He also will precipitate what Bishop Robert W. Duncan Jr. of the Pittsburgh Diocese and others have called "a tear in the fabric of the Communion," a split that could irrevocably change the makeup of the more than four-centuries-old church, which began in England and has become a global network of 70 million members in 164 countries.

Robinson and Duncan represent the polar ends of the theological spectrum in today's Episcopal Church, USA, a church that for all its struggles to adapt and stretch has instead stiffened to the point of rupture.

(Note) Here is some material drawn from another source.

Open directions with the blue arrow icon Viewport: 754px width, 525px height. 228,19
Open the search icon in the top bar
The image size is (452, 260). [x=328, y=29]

Virtually the same age -- Duncan is 55 and Robinson 56 -- they are the faces of the schism threatening the church. The former, jowly with arcing bushy eyebrows, has become the de facto spiritual leader of Episcopalians for whom Scripture is immutable. The latter, leaner with a well-scrubbed look, wants an evolving church, one inclusive of all people, including him and his partner of 14 years.

Former classmates at the General Theological Seminary in New York City, the two men have spent their lives in a church that both feel passionately for and yet see quite differently.

By the book

Some of Robert Duncan's earliest memories about Christ Episcopal Church in his hometown of Bordentown, N.J., are playing catch with a football in the church's nave. It was a church, he said recently, that was stable and reliable, a place that infused him and his friends with a sense of trust.

For Duncan, whose home life often included beatings from his emotionally disturbed mother, the affirmation that God could be trusted was invaluable during those times he cowered in his bed, afraid of what the night might bring.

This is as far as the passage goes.